Пиар добра или как просрать всё (Глава 2) - страница 13
Так я разочаровался в общежитии Литературного института, где воняло борщом и селедкой, тоской и борщом, тоской и селедкой, тоской.
Я решил посетить некоторые избранные лекции Литературного Института, чтобы оценить уровень преподавания, собственно, литературы.
Когда я первый раз пришел в институт, светило пронзительное осеннее солнце. Москва очень красива осенью. Москва вообще очень красива. Но осенью она самая красивая. Она тихо поет себе что-то под нос и думает – что делают во мне все эти люди? Зачем они приехали и пришли все сюда? Зачем они мешают мне заниматься осенью? Ведь это мое, Москвы, любимое занятие…
Светило солнце, листья падали мне под ноги, как мои мечты, желтые, еще живые, а уже жить не будут, и воздух такой, в воздухе финалом пахнет.
Потом вдруг раздался какой-то громкий звонок. И в старинный особняк, в котором располагался Литературный, вдруг угрожающе поползла неизвестно откуда вылезшая толпа поэтов и прозаиков. Всегда так. Если есть красота, скоро раздается какой-нибудь звонок, и они откуда-нибудь выползают. А красота исчезает. Красота боится.
Это был паноптикум. Оценить всю мощь его в общежитии было нельзя. Только видя весь Литинститут в полном составе, можно было понять, какая угроза нависла над человеческим родом. Студенты Литературного представляли наиболее полную коллекцию уродств: здесь были поэты без одного глаза, попадались и без двух глаз, и были, наоборот, кажется, трехглазые прозаики, были тут безгрудые поэтессы, попадались и вовсе безголовые переводчики, и прочие, всякие, какие хочешь, или, наоборот, каких не хочешь, каких и по отдельности представить-то – страшно, а тут – увидать наяву, да еще всех вместе - кривые, косые, горбатые, щербатые, сросшиеся, галдят, обсуждают, свои произведения, и уж, конечно, не просто обсуждают – ведь большинство говорить по-человечески не может – заикаются, крякают, гукают, трясутся, бьются висками о перила.
Я был озадачен.
По совету Стасика Усиевича я направился на лекцию, которую читал поэт-шестидесятник, Андрей Андреич Крестовоздвижнер.
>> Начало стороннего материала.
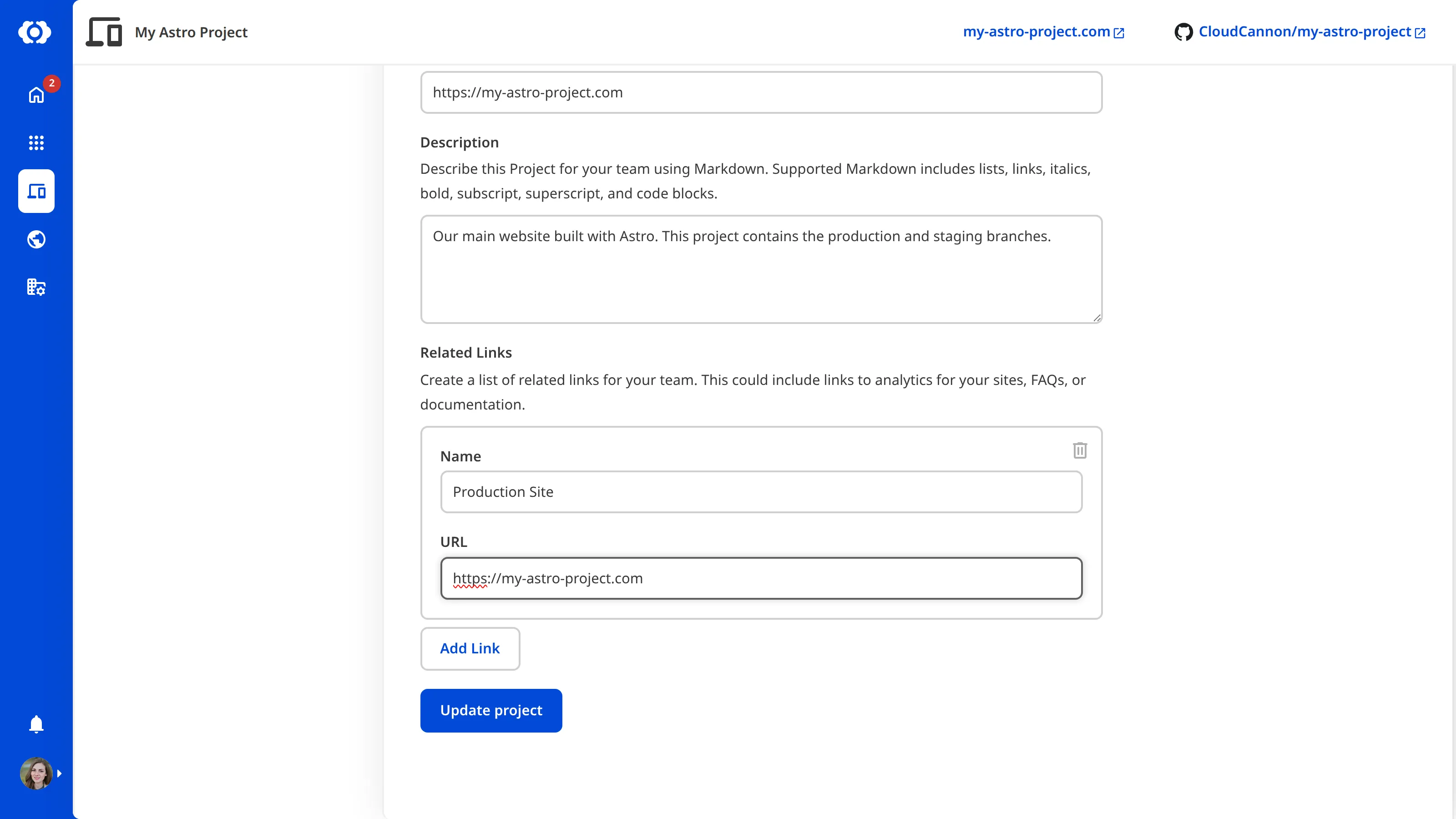Select the active Projects devices icon
Viewport: 1456px width, 819px height.
tap(35, 191)
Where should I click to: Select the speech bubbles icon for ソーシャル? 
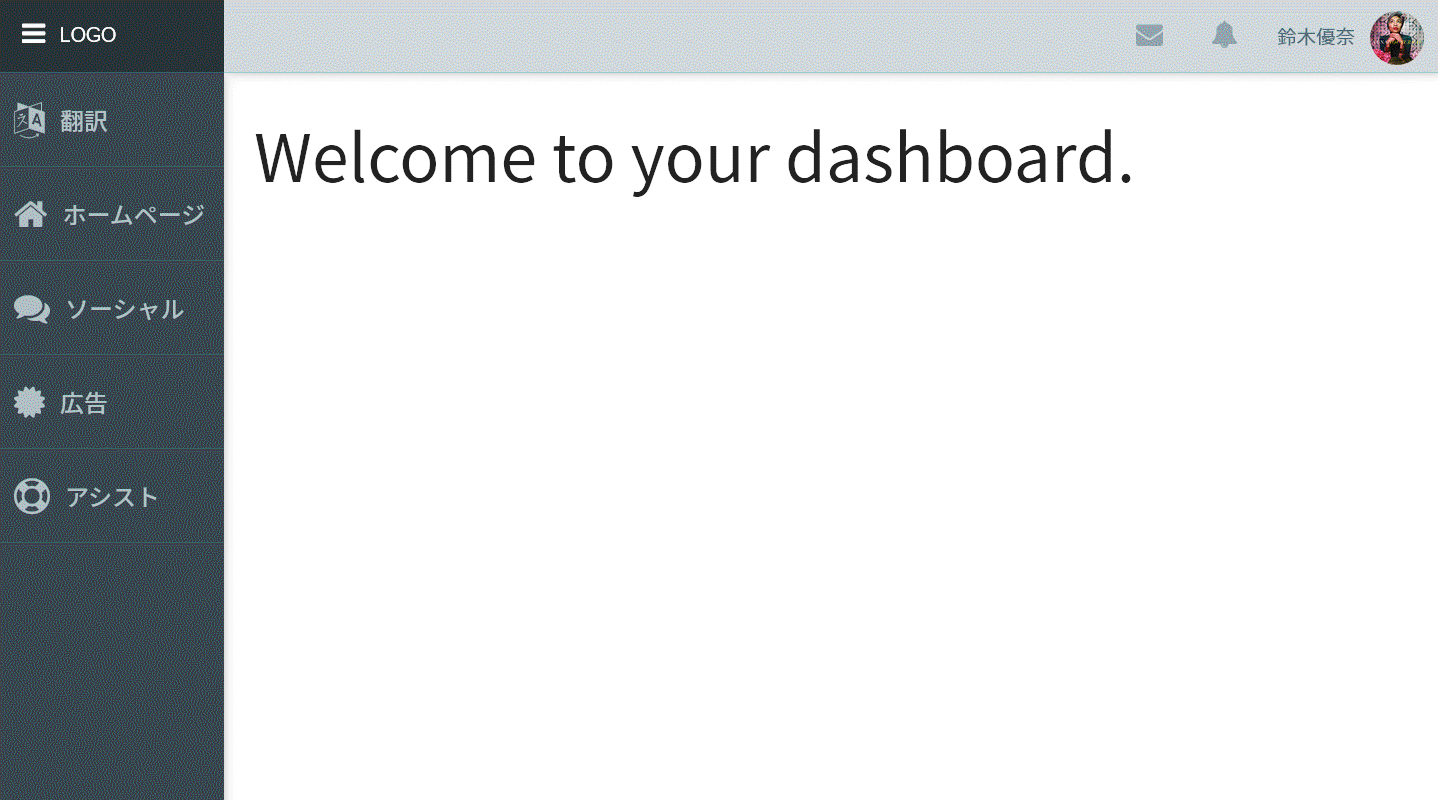(31, 309)

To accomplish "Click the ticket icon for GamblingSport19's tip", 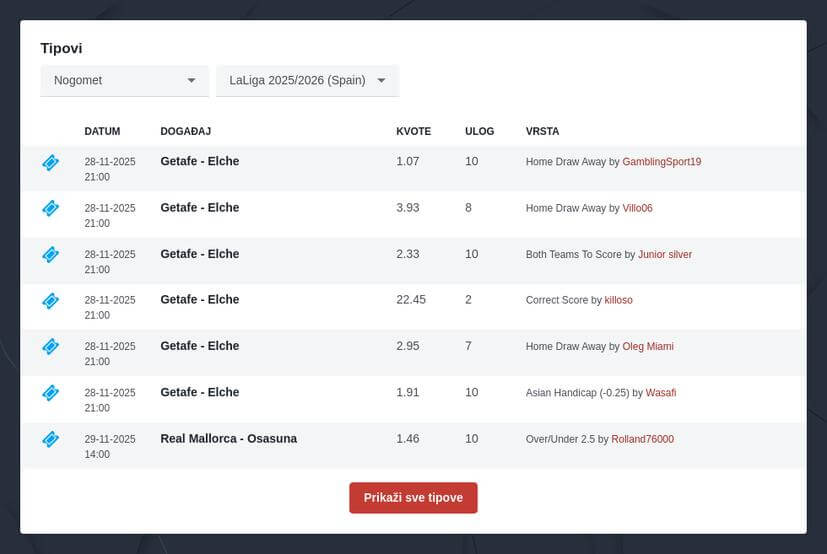I will click(50, 162).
Он считался мэтром и звездой Литературного Института.
Лекция была адски дурная. Целый час этот старый патефон рассказывал, как хорошо было жить в шестидесятые. Он рассказал, в частности, что он был тогда молод, худ, бледен, полон надежд, писал чудесные, легкие стихи типа: девчоночки, мальчишечки, айда в Политехнический, как здорово, пиздато как, что все мы здесь сегодня собрались! Откровенная хуйня, надо сказать - не вся, конечно, но по большей части – эта поэзия шестидесятников.
Кроме того, выяснилось, что в те годы поэт был окружен поклонницами, которые постоянно носили его на руках. Явно он был извращенец тогда, и явно остался им и сейчас.
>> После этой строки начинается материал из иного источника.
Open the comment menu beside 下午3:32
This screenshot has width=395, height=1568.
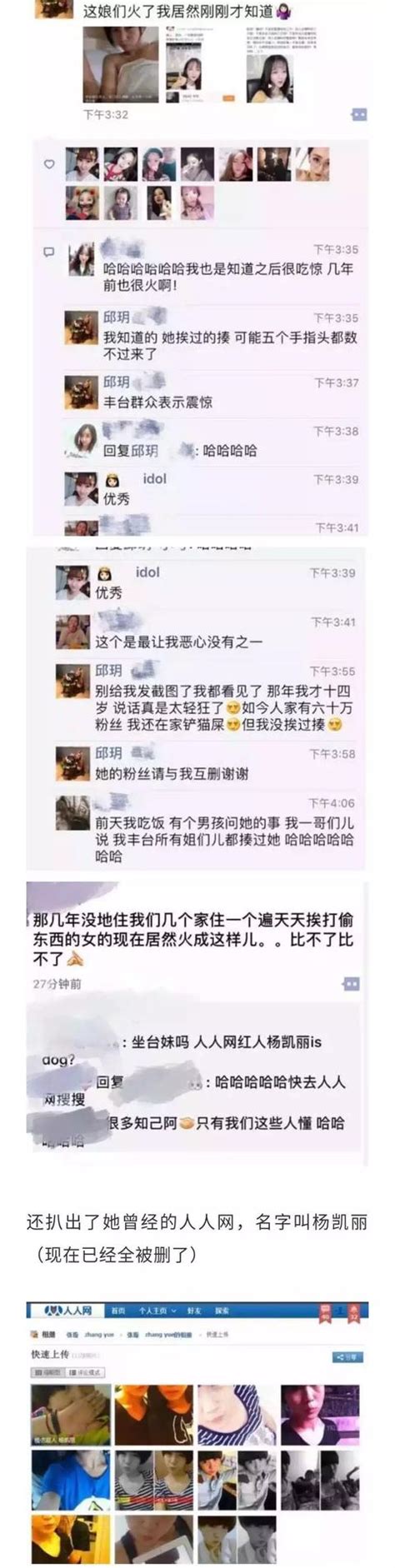click(360, 114)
Ну и уж совсем гонкой было воспоминание лектора о том, что в юности он думал, что мир – гармония и симфония, а он находится в его центре. Ну это была уже нестерпимая хуйня. Я, конечно, любил шестидесятые годы – за короткие юбки у телочек, длинные хайры у пацанов, наркотики на каждом углу и общий романтический настрой. Но шестидесятые годы прошли. Вернуться в них не было никакого варианта – я это тоже знал, потому что если такой вариант был бы, я бы уже давно сделал это, и половина моих друзей-нариков – тоже.
Я не выдержал и прямо спросил Крестовоздвижнера:
Крестовоздвижнер! А Вам известно, что шестидесятые годы были сорок лет назад?
Патефону сделалось плохо. Ему не было об этом известно. Никто не говорил ему об этом. Его не хотели расстраивать. А я был жесток.
Мэтр закачался, захрипел, впился кулаком в весьма претенциозный и лет сорок назад вполне модный бант на своей синюшной шее, посинел и осыпался на стул. Трехглазые поэтессы зацыкали на меня, бросились к профессору, стали рыться в карманах его пиджака, нашли валидол и насовали профессору в рот кучу гаек валидола. Профессора довольно быстро вставило, потому что он заморгал, зарычал, и явно собрался крякнуть, как мне показалось. Я одобрительно сказал ему, выходя из аудитории:
Давно исписана тетрадь. Поэту время умирать!
Крестовоздвижнер стал оранжев от этих моих слов.